But he couldn’t tease Margaret about anything she took seriously. He had an instinct about the family, especially Margaret. He thought: Maybe she’s worried about it; maybe she does think you have to make a hole by forgetting something old before you can put in something new. Furthermore, he suspected Margaret was smarter than himself. He had to do his best against the day when she would think of his answer in the light of her developing knowledge.
He had said, “What happens, you start out with a blank brain. Putting in a thing like a car going by don’t take up the millionth part of a pinpoint. That story of Renie’s’d be less than a smitch. You want to remember something special, you pick a speck and put your old magnifier on it.” He couldn’t resist a little teasing at the end. “All the stuff you got in there so far, Mag, looks like a fly-speck on a barn door. You might fill up a quarter of the waste space by the time you’re a hundred and ten.”
Alan thought of this now in the warm kitchen, perhaps reminded of it somehow by Margarets alert divided attention, carefully veiled; her mind, curious and quick and taking in all kinds of things at once ...
Margaret glanced across at Grant’s bent head, conscious of Alan’s amused and affectionate glance. She had sped with Gretel Brinker along the ice of a Dutch canal, heard the hoarse cheers at the end of the shining mile, but she had not missed a word of talk about the otter-slide or the plans for Katen’s lot.
It gave her a small secret pleasure to realize she had shared in this, been permitted to listen briefly to words about the world of men and boys and work. There was something else. In the fact of Alan’s casual and confident knowledge of that man’s world, the work-world, a richness and pride were added to her own personal experience, the intimate half-teasing relationship between herself and him. Listening to this talk, Margaret now was a small mistress taking joy in her lover’s devotion to battle and venture and discovery.
She raised her eyes to the alarm clock on the shelf behind the stove. Two minutes to nine. Gravely she watched the long hand move in tiny jerks to the middle of XII, and dropped her glance to regard Grant and Alan.
“It’s my bedtime now,” she said primly,
Grant always went upstairs to say good night to Margaret when Renie was out. He returned to the kitchen now and found Alan hunkered in Renie’s rocker, his feet on the nickeled fender of the stove. As he settled in his own chair by the wood-box, Grant felt again the tingle of intimate affection that always touched him when he and the boy were alone together—something you couldn’t find the words to say, even if you wanted to; and of course you didn’t want to. His love for Renie was a continuing quiet passion, his love for Margaret a lyrical lightness of heart. The thing he felt for Alan was something else. Something farther back, rooted in the time of Anna Gordon and Hazel McKee. Rooted in winter, the time in which he had worked his way to calmness and deliverance, a personal integrity.

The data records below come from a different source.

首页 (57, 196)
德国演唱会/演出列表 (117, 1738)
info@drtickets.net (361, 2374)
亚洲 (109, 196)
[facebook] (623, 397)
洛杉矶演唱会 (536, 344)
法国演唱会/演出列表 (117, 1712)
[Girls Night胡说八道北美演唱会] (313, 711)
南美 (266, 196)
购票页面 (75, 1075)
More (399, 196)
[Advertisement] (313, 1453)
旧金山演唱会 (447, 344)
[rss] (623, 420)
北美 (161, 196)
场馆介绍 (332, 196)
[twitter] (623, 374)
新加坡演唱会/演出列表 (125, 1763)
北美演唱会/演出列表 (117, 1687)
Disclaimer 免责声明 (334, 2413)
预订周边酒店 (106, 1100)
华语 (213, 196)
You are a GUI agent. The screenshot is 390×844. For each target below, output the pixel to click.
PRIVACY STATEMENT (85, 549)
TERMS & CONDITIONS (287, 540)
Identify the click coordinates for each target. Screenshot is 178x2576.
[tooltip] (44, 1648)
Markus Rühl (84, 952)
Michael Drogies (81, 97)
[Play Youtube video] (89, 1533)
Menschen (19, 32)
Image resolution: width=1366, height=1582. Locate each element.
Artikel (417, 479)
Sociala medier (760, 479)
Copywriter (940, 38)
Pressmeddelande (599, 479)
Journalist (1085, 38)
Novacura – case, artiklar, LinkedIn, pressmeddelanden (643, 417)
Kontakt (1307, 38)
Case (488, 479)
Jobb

For Alan, being in the house with Grant when no one else was there, when there was nothing to do but talk and listen, or even sit in silence, was a special feeling. Different from the man-and-boy relationship in the woods or the barn or the hayfield, which was a companionship of work, more a thing of action than communication. Different even from the spirit of lazy half-hours together on the back doorstep in the evening; then, the sense of the passing moment was always there. In this kitchen- feeling there was a kind of continuing permanence. This would happen again. You were in the house, among the long-known things: the table with its dark red cloth, the conversational stove.
All the past times you had sat there melted into the present. Without the memory of separate facts or special detail, the spirit of a hundred evenings combined and flowed into one.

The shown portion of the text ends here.